How can we share treatment decisions?

pot_of_gold_rainbow (107x160)I guess part of me wants to start this blog with “Never knowingly topical”, but in the UK an as yet unclear explosion of media interest has been generated around decision making and a child with a brain tumour.

Those who want to can find out more via reputable news sites – as a staunch middle-class Northerner, I’ll just link to the BBC from the start of the very long story.

Where much of this very difficult story seems to be around consent, and best interests, I’d like to take a more routine approach to the issue. How do we, in everyday care, make sure that our interactions with children, young people and their families share the decisions as much as possible?

There’s a nice systematic review that looks at the challenges in making really evidence informed, well balanced, decisions. In adults, there are challenges:

  • Patients feel they can’t participate in shared decision making

  • Power imbalances are a key barrier even with knowledgable patients

To overcome these barriers there need to be change:

  • Patients need to know their input is wanted and that discussions won’t affect the quality of care

  • Attitudes – of both patients and clinicians – need to change.

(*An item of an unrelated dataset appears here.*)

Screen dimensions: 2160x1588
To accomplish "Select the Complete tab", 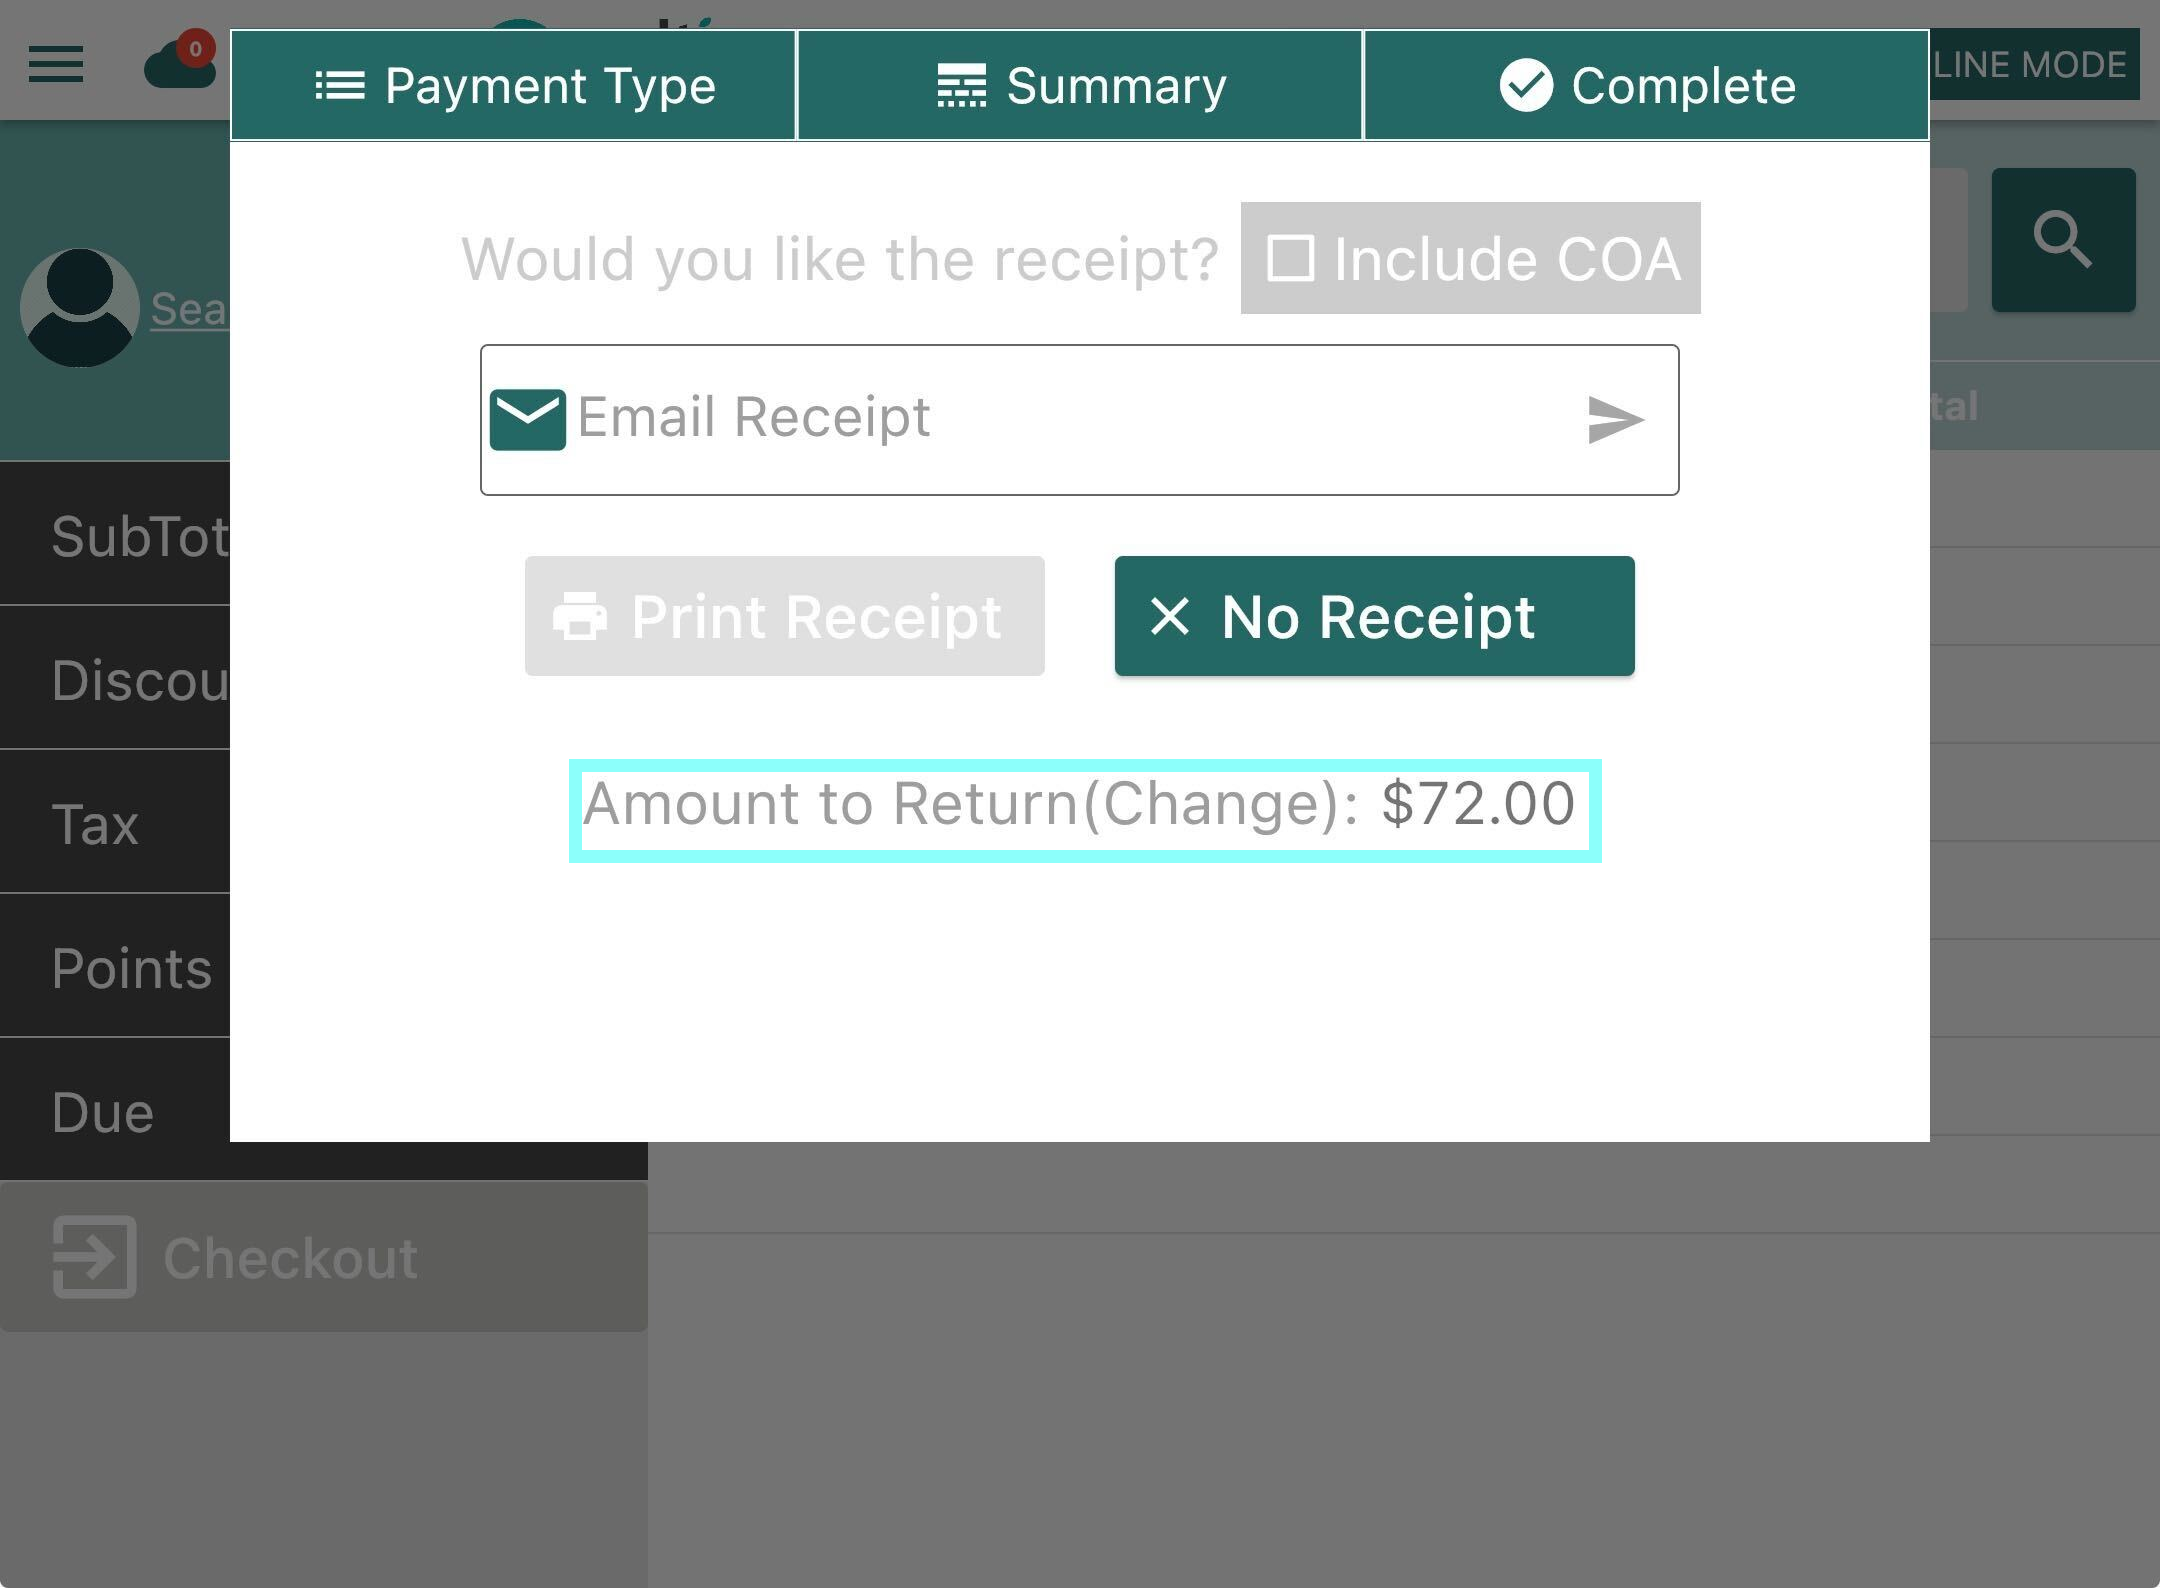I will tap(1647, 85).
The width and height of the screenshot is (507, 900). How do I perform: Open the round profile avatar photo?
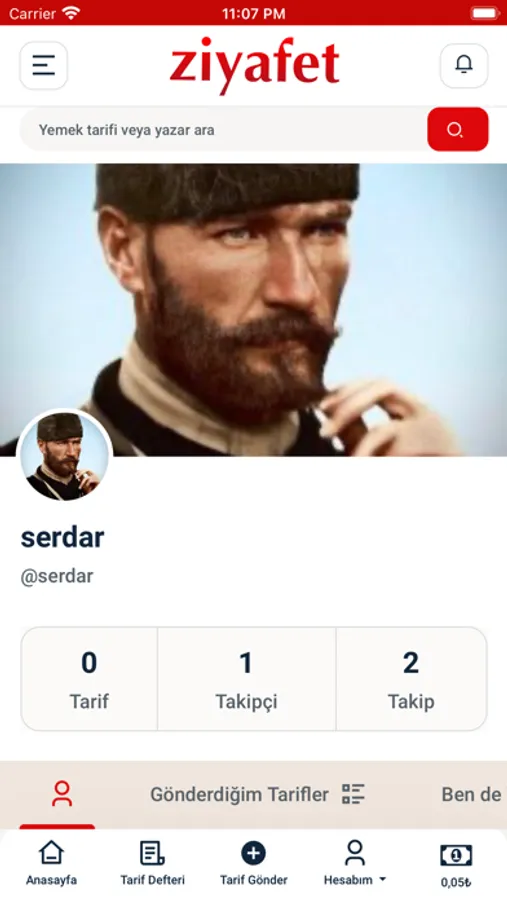click(x=64, y=456)

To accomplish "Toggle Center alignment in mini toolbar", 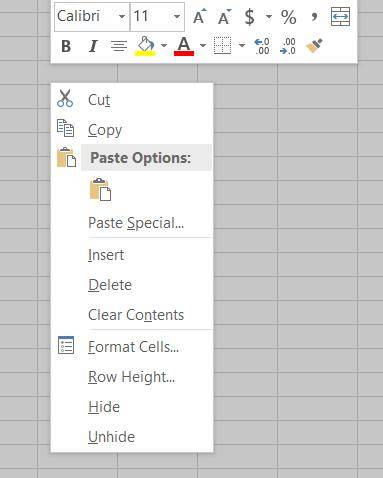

Now take these issues and multiply them by shrinking the patient. Then add to this the difficulties in communicating information well and understandably – a systematic review of good quality studies looking at how to communicate risks and benefits found a scant amount of work and some conflict within it. Yet we can find more and more data that by empowering patients (in adult life) we can get better use of healthcare resources and as good, if not better, clinical outcomes.

So, the challenge we face is not ‘Can’ but ‘How can’ we develop our attitudes and skills to promote shared decision making, improve engagement in care, make resource utilisation more efficient and generally Spread Goodness?

Well, I’d suggest we start by taking a good look at where shared decisions work well, use meaningful qualitative techniques, and develop aids and communication approaches that promote joint decisions. But does anyone have other thoughts?

– Archi

(ps – Barbie’s magic wand is locked away and the play lady says we can’t use it for the above task.)